• _Questions_:
[a] List every opponent that the article on Joe Smith Jr.'s title shot says he has already fought.
[b] Pick up the article on Joe Smith Jr.'s title shot right after its last sentence and write the next few paragraphs.

• _Source passage_:
Joe Smith Jr., right, has a chance to win his first world title if he can defeat light heavyweight world belt-holder Dmitry Bivol on Saturday. Ed Mulholland/Matchroom Boxing USA

VERONA, N.Y. -- After light heavyweight contender Joe Smith Jr. -- a former construction worker -- had a breakout year in 2016, he appeared headed to a world title fight.

After all, he had scored a major upset with a stunning first-round knockout of contender Andrzej Fonfara and followed it with an even bigger win in the encore when he sent legend Bernard Hopkins into retirement by knocking him clear out of the ring in an eighth-round knockout victory.

And then he appeared on his way to defeating contender Sullivan Barrera in his next fight when he dropped him in the first round. But Barrera got off the deck, broke Smith's jaw and went on to win a unanimous decision in a fight Smith somehow managed to go the distance in despite a brutal injury that sidelined him for 11 months.

But after returning for a quick first-round knockout win against journeyman Melvin Russell in June, Smith is finally getting the opportunity to fight for a world title that he has dreamed about. He will challenge Dmitry Bivol for his 175-pound belt in what many predict will be a fan-friendly fight Saturday (DAZN, 7 p.m. ET) at the Turning Stone Resort Casino.

"This fight means everything to me. This is everything I've worked for my entire career, and I'm just really looking forward to it," Smith told ESPN. "I want to show everybody that I'm going to be the new champion. If I didn't have a chance to fight for a world title or a chance to win one, I wouldn't even be here today still fighting. But I know that I have a chance to win this fight and I feel I am going to win this fight and that's why I am here. It just means everything to me."

• _Dataset content_:
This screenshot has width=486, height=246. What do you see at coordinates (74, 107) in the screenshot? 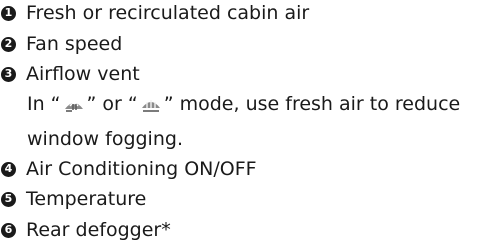
I see `windshield-defrost-floor-icon` at bounding box center [74, 107].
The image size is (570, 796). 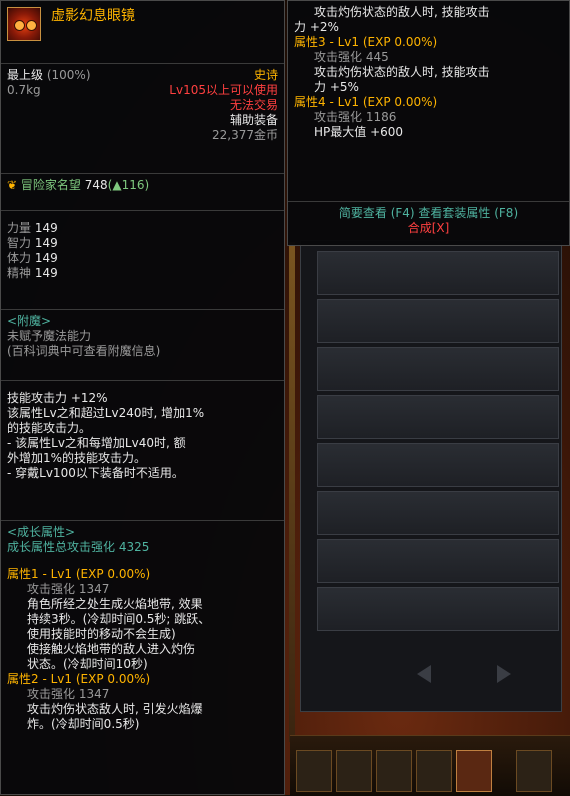 I want to click on next-page-icon, so click(x=504, y=674).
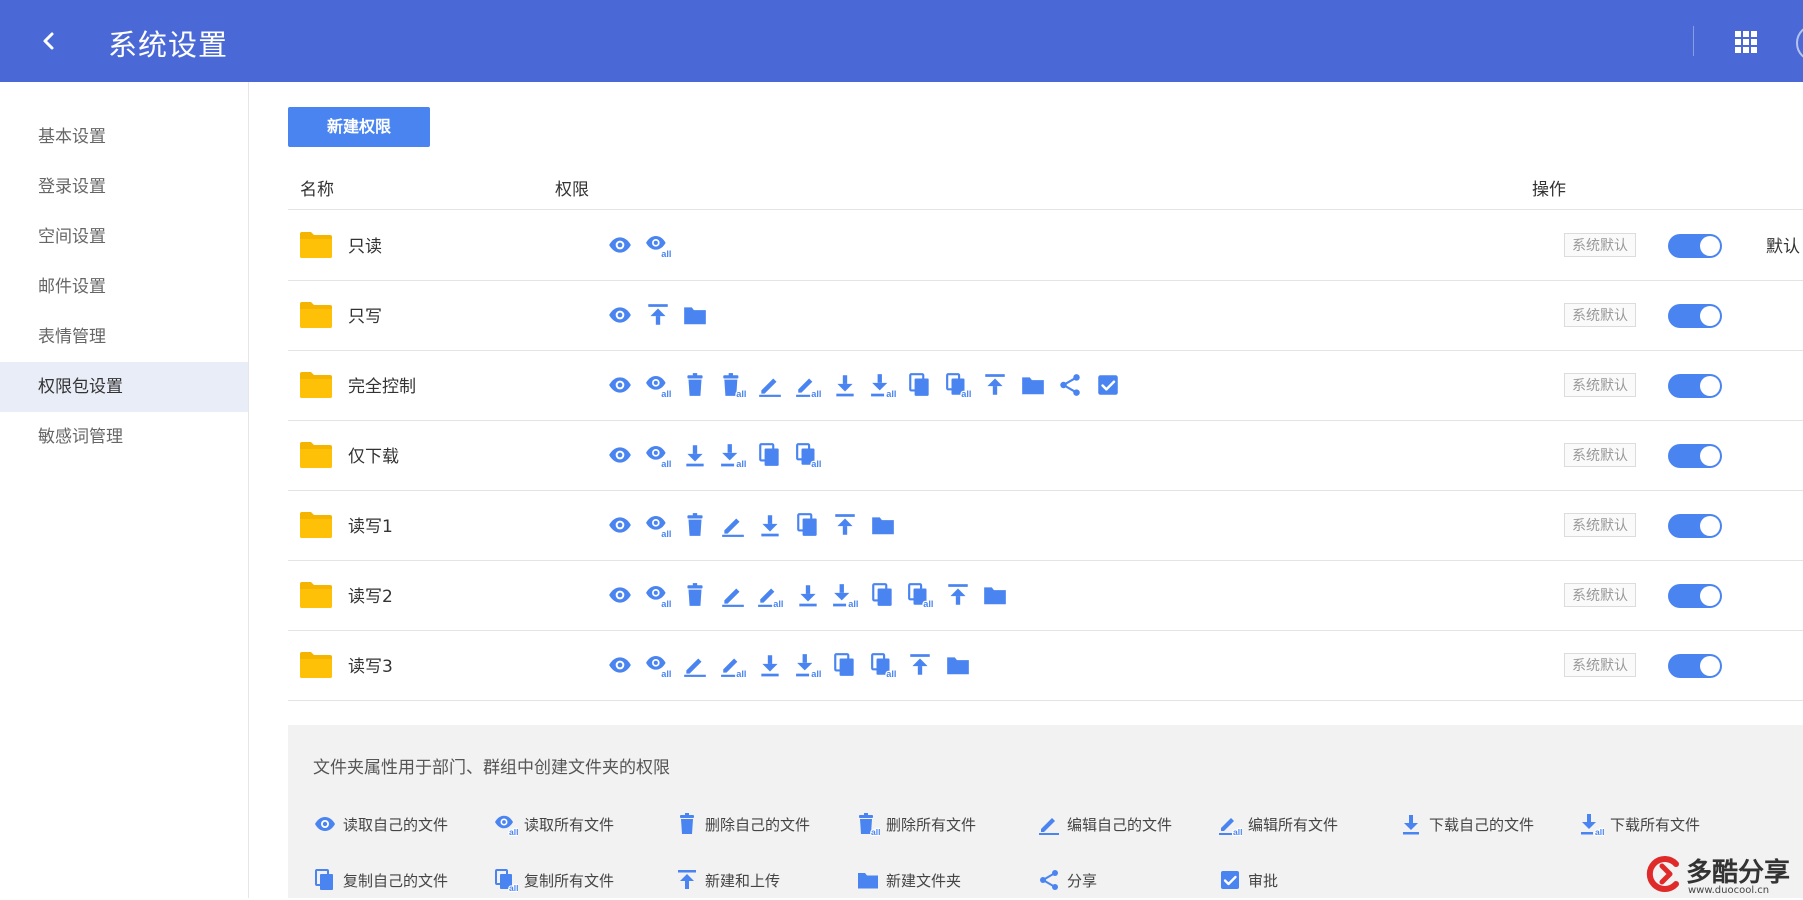 This screenshot has height=900, width=1803. Describe the element at coordinates (570, 824) in the screenshot. I see `legend-label: 读取所有文件` at that location.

• _Responses_:
[a] Andrzej Fonfara, Bernard Hopkins, Sullivan Barrera, Melvin Russell

[b]
Star Boxing's Joe DeGuardia, Smith's co-promoter with Matchroom Boxing's Eddie Hearn, has been with Smith for years and knows how difficult it has been for Smith to land the title shot.

"The ride with Joe has had some really big highs and a disappointing low when he broke his jaw against Barrera because he had unbelievable momentum before that fight," DeGuardia said. "It's been an emotional trek to get here. You work so hard on my end and he works so hard on his end, and you get the two unbelievable wins over Fonfara and Hopkins and then the setback with Barrera. So it's rewarding to be back in action and get the opportunity for him to fight for a world title."

But it shapes up as a difficult fight. Bivol, 28, of Russia, who will be making his fifth title defense, is one of boxing's rising stars. He has fast hands, good power and a deep amateur background. Last March, he retained his title by stopping Barrera in the 12th round of a one-sided fight.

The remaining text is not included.